I have run numerous experiments using a 2 class custom dataset and have fine-tuned the maximum learning rate, soft start and coverage threshold. In all experiments the training achieves the best results in 20 epochs at most and extending the training beyond this causes a lower performance. I have also found that starting annealing as late as possible (0.95) keeps the performance higher throughout training.
This seems to run contrary to examples in the documentation, where training experiments of 60 - 100 epochs are mentioned.
Do you have any suggestions as to how I can extend training and improve the mAP. I currently have a best result of 92.6% and this was achieved on the 20th (final) epoch. An earlier experiment achieved around 70% mAP at 30 epochs and by 80 epochs it was down to around 55.6%. \this is what prompted me to focus in on the earlier epochs.
I think you are running the experiments which is similar to your old topic Detectnet_v2(resnet50) low accuracy on 2 class dataset. For your training images and labels, I remember that you label the whole images as damage or healthy. If that is the case, actually you can train with classification network instead of detection network.

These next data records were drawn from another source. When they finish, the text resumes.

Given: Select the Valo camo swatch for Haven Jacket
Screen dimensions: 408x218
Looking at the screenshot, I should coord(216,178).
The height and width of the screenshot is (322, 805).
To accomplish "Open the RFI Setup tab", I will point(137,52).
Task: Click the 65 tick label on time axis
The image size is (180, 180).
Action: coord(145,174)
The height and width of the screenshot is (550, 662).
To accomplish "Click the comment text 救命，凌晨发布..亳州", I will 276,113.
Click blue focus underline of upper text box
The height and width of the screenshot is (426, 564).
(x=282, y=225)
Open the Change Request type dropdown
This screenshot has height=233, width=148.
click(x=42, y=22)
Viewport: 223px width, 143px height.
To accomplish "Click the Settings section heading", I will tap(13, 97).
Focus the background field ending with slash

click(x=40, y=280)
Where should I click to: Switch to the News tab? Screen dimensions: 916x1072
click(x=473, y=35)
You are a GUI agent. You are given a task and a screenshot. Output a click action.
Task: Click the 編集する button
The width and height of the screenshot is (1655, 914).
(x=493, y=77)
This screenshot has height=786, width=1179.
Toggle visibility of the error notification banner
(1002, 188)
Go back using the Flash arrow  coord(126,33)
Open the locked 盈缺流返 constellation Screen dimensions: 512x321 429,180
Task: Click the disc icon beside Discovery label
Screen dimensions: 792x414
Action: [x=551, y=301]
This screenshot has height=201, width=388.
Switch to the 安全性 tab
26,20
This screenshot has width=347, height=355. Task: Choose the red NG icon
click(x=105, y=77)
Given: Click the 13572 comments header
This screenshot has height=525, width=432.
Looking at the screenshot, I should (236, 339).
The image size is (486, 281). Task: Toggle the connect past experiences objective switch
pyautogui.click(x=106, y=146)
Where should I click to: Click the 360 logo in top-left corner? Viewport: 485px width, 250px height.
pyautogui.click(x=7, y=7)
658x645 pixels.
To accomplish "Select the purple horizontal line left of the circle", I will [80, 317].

If you decide the use detection network, I suggest you to label to the “damage” class where the area is really damage. And label to the “healthy” class where is really healthy.
Okay, thanks for that, that means ‘deleting’ half the database.
I will run more experiments.
I can confirm that the first experiment produced a better mAP for damage. The main aim will be for performance to improve over more epochs.
I am following up on this to say that through a combination of the larger image size of 1216 x 480 pixels and slightly reducing the soft start of the training_config from the example given in the documentation, a 50 epoch experiment yielded results of 95.1 mAP at 14 epoch, 93.3 at 30 epoch and 93.1 at 43 epoch.
Experiments of 60 epochs have so far yielded nothing better than 92.4, though this was achieved at 50/60 epoch. I guess this is a solution, just not quite as definitive as one might have hoped for.